Quando eu comecei a ler Jamais o Fogo Nunca, de Diamela Eltit, eu logo tive uma sensação de estranhamento, sem entender bem o motivo. Eu percebi então que as páginas da edição que eu estava lendo não eram justificadas.
Achei muito legal esse trabalho da Editora Relicário em já começar a dar o tom do romance assim, logo de entrada e de uma forma tão pouco convencional.

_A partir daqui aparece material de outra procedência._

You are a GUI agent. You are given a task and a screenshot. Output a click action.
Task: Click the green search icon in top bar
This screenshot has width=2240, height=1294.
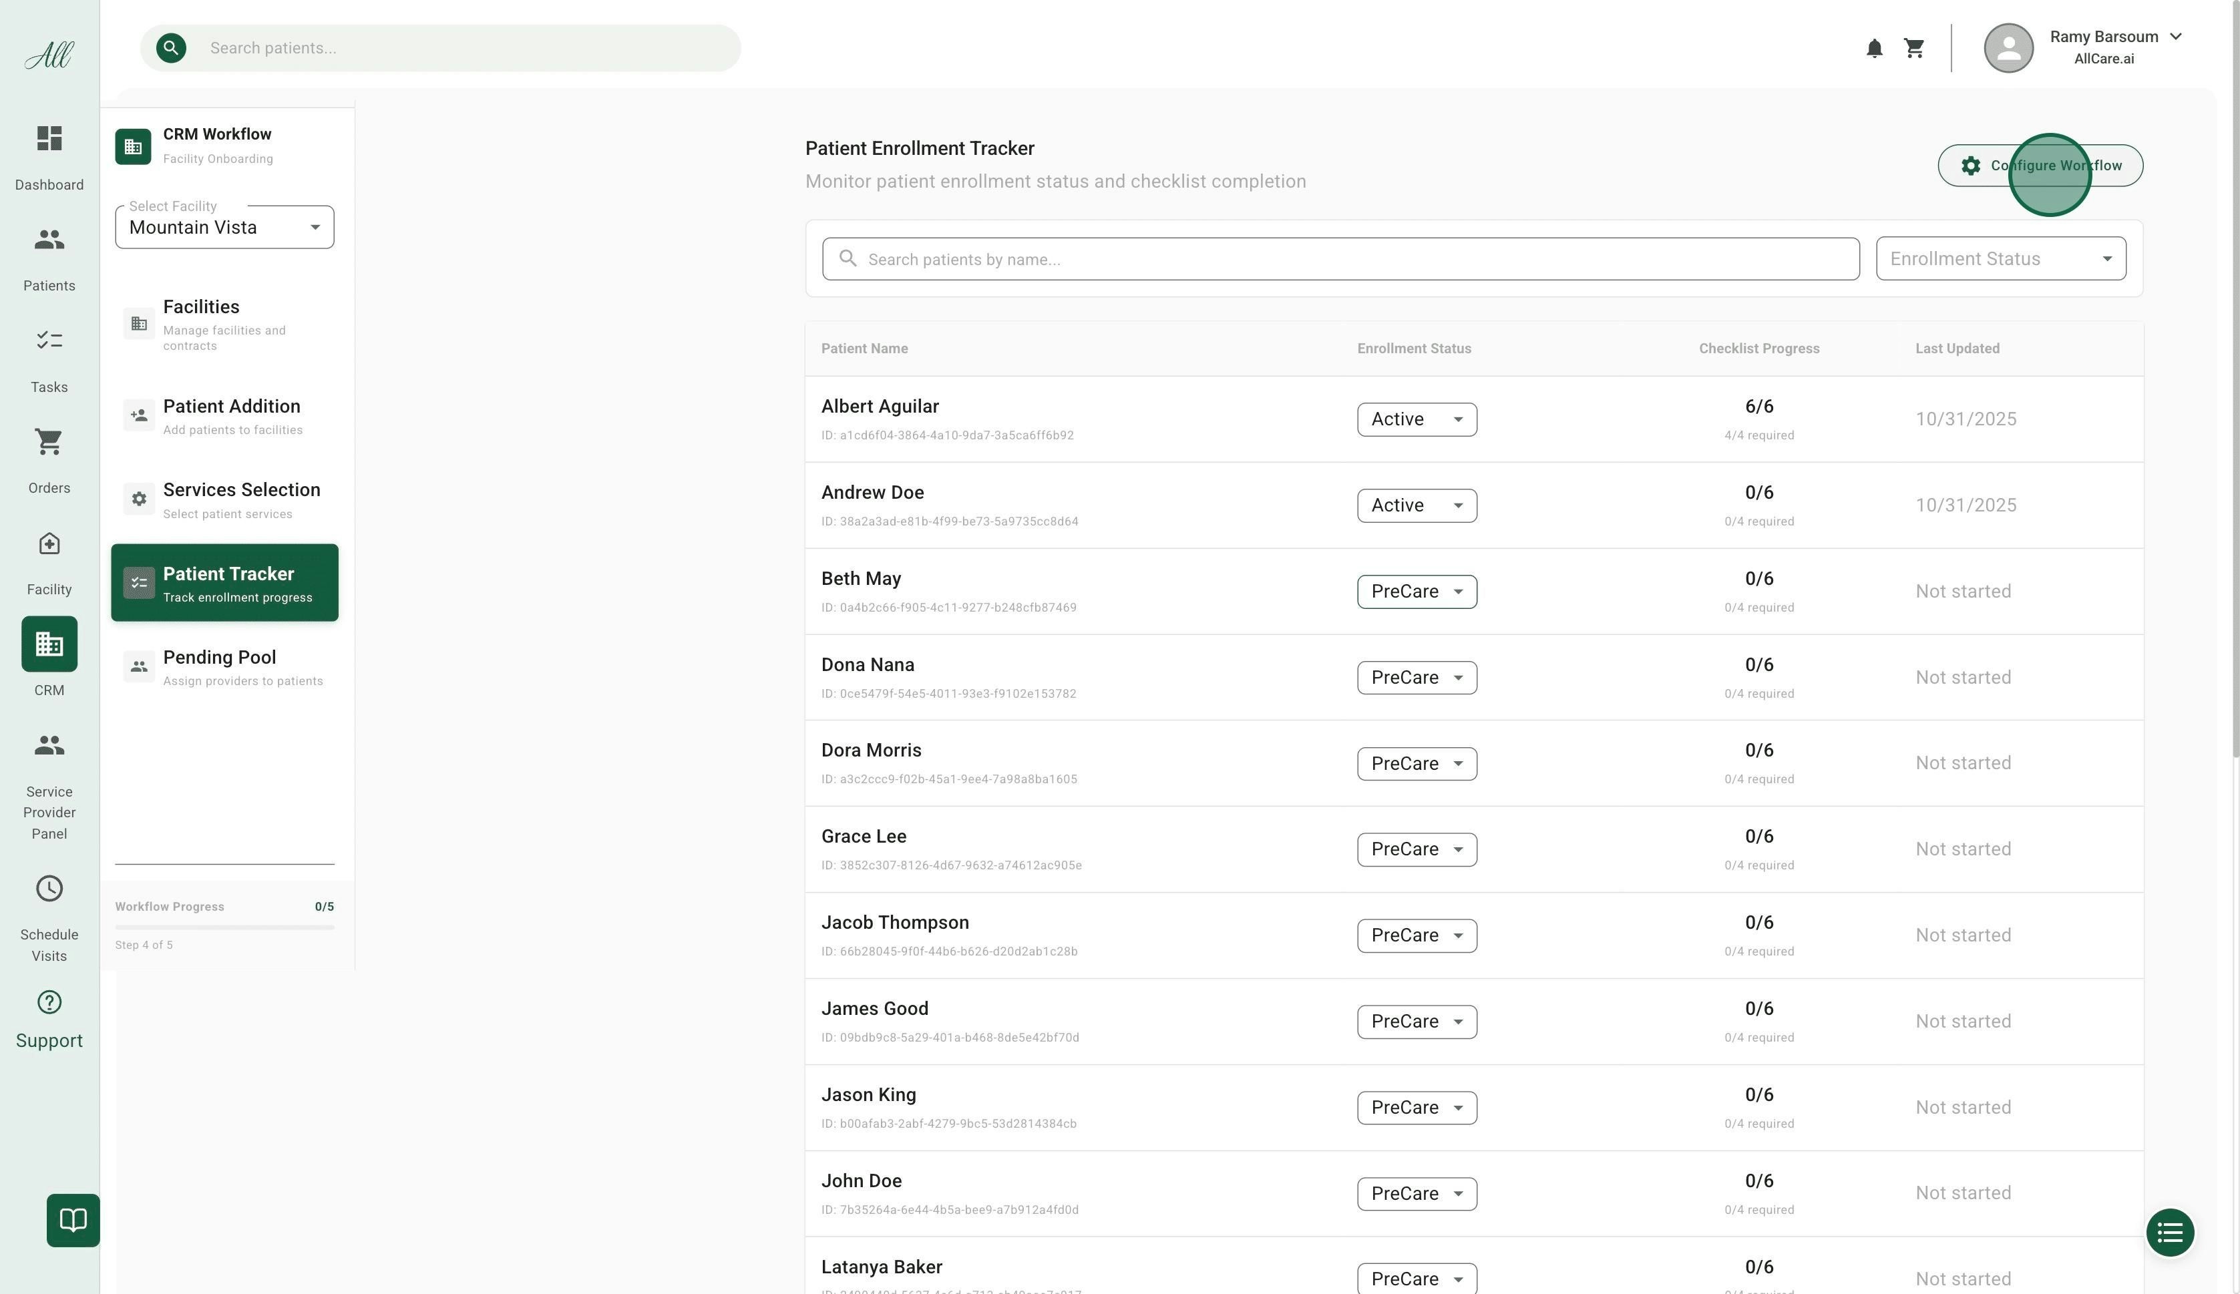pyautogui.click(x=171, y=48)
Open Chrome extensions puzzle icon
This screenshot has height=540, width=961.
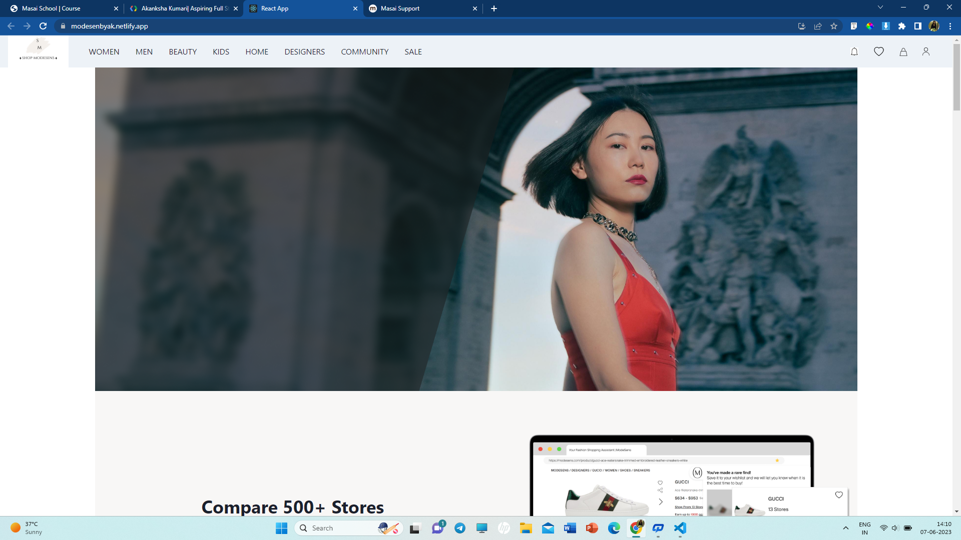point(902,26)
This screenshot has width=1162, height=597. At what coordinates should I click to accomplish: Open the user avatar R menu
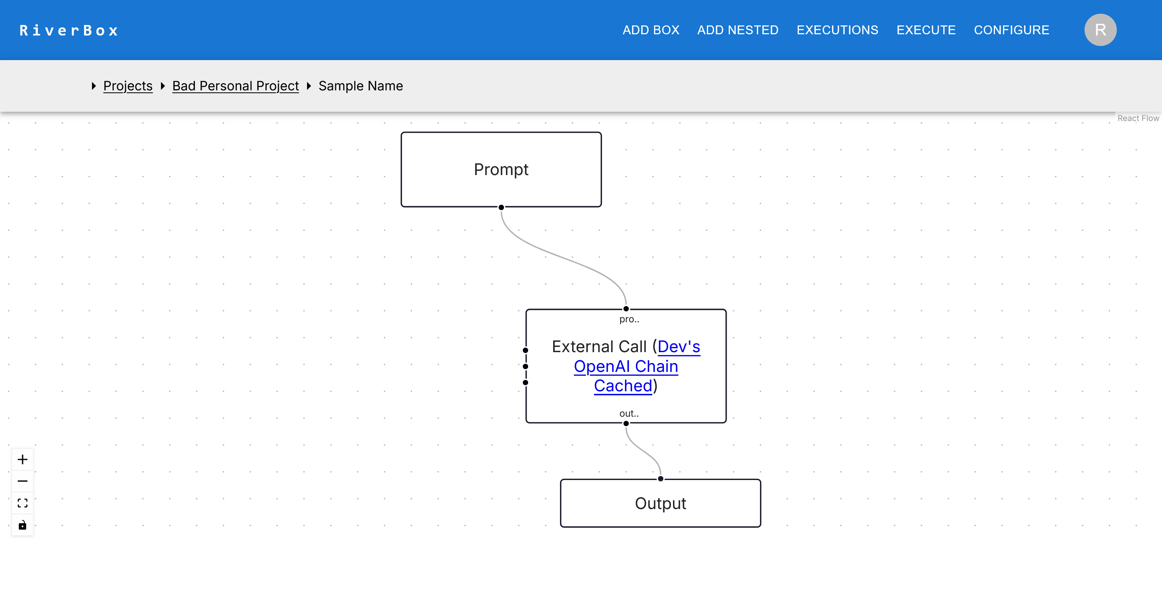[1100, 30]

Embora pouco conhecida no Brasil – esse é o primeiro livro dela a ser lançado por aqui – ela é muito conhecida no Chile. Seus livros que tratam de questões como a ditadura de Pinochet, feminismo, legalização do aborto (proibido no Chile em todos os casos, inclusive de estupro) e do divórcio (só legalizado no Chile em 2004) desigualdade e vida doméstica.
Em Jamais, o Fogo Nunca, a narradora é sobrevivente da luta contra a ditadura chilena. Em grande parte da novela ela está em seu apartamento com o seu companheiro, escondidos da repressão.
A narradora e seu companheiro carregam em si as cicatrizes e marcas da luta armada, do período de tortura em prisões políticas, ela pensa em sua gravidez e no parto improvisado, com éter. Ao mesmo tempo, ela trabalha dando banho em idosos muito doentes, fazendo o trabalho que suas famílias não podem ou querem fazer. Tudo nos mostra como o corpo é frágil.
“Estamos jogados na cama, entregues à legitimidade de um descanso que merecemos. Estamos, sim, jogados na noite, compartilhando. Sinto o seu corpo dobrado contra as minhas costas dobradas. Perfeitos. A curva é a forma que melhor nos acomoda porque podemos harmonizar e desfazer nossas diferenças. Minha estatura e a sua, o peso, a distribuição dos ossos, as bocas. O travesseiro sustenta equilibradamente as nossas cabeças, separa as respirações. Tusso. Levanto a cabeça do travesseiro e apoio o cotovelo na cama para tossir tranquila. Incomoda você e até certo ponto lhe preocupa a minha tosse. Sempre. Você se mexe para me mostrar que está ali e que eu me excedi. Mas agora você dorme enquanto eu mantenho ritualmente minha vigília e meu afogamento. Terei que lhe dizer, amanhã, sim, amanhã mesmo, que devo racionar seus cigarros, reduzi-los ao mínimo ou definitivamente deixar de comprá-los. Não temos o bastante. Você apertará as mandíbulas e fechará os olhos quando me escutar, e não vai me responder, eu sei. Permanecerá impávido como se as minhas palavras não tivessem a menor aderência e continuasse ali, íntegro, o maço que compro fielmente para você.”
Durante a FLIP, que foi onde tive contato com sua obra, ela falou sobre como as ditaduras ainda definem a América Latina, como o Chile ainda tem a Constituição de Pinochet e problemas com direitos humanos.
Espero que mais livros da autora sejam publicados por aqui no futuro. Estou especialmente interessada em Lumperica, seu romance de estréia.